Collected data
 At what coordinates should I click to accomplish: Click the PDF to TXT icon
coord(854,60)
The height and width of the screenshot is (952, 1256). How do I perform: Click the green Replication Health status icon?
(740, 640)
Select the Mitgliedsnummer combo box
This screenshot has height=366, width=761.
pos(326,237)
---
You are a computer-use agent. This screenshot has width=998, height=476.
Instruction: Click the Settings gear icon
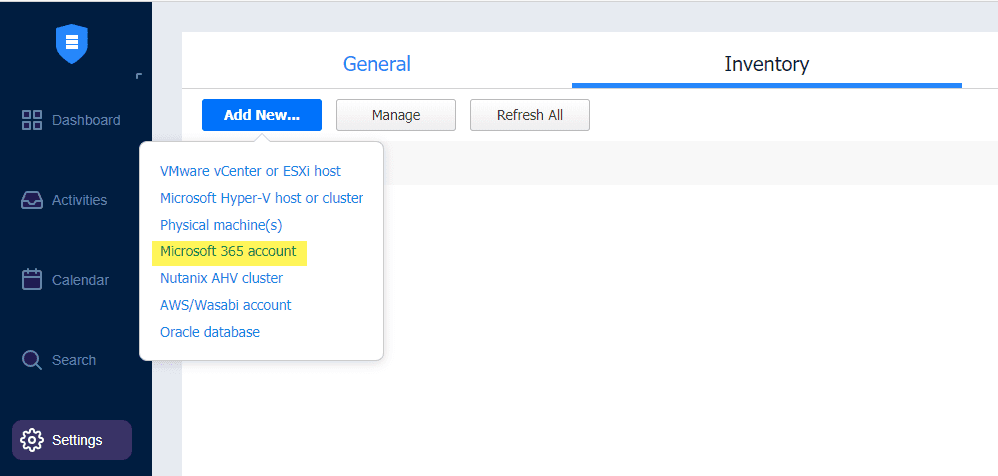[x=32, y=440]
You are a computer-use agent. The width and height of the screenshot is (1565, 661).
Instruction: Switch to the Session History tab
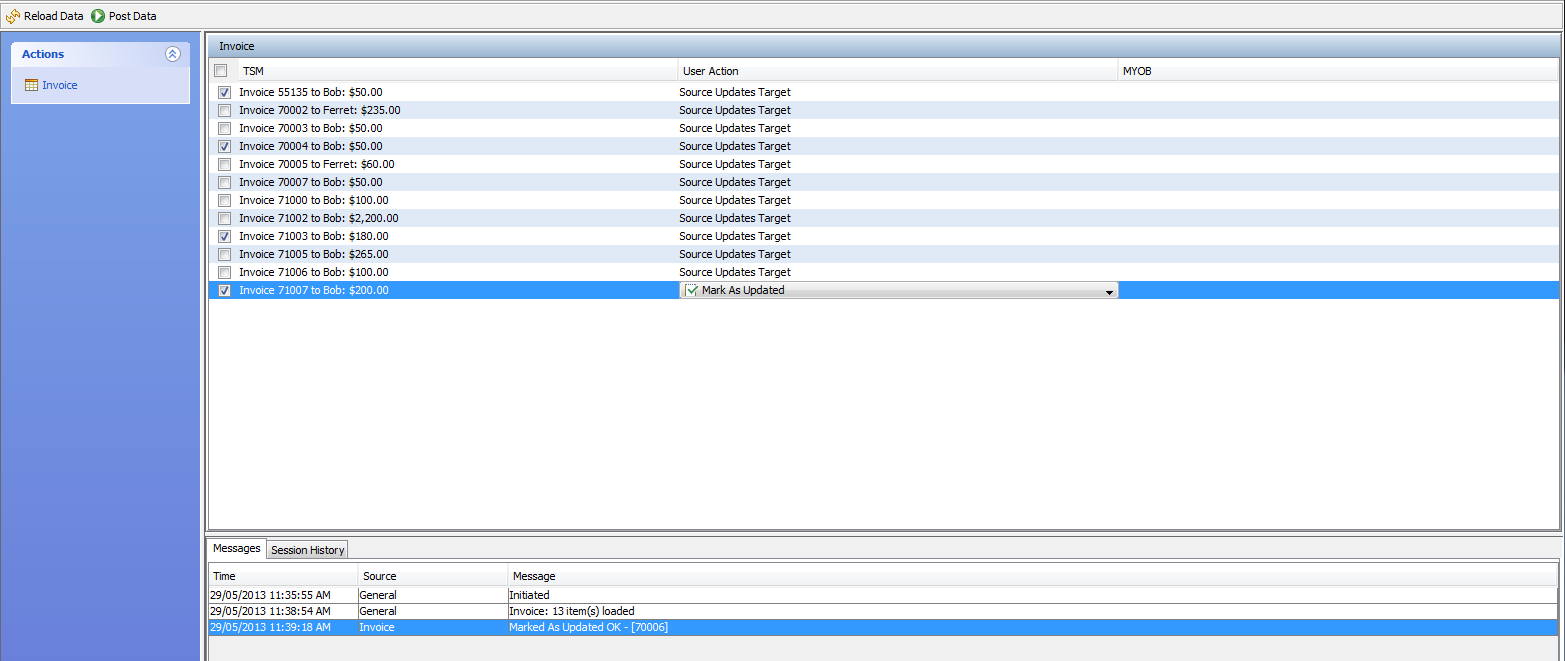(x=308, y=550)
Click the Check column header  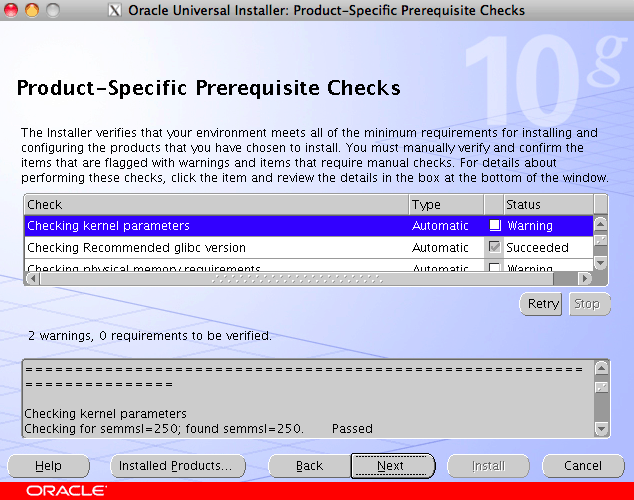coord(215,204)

■ Task objective ■
Tally the lines above containing "computer". Answer with the count only.

■ Response to the exercise ■
2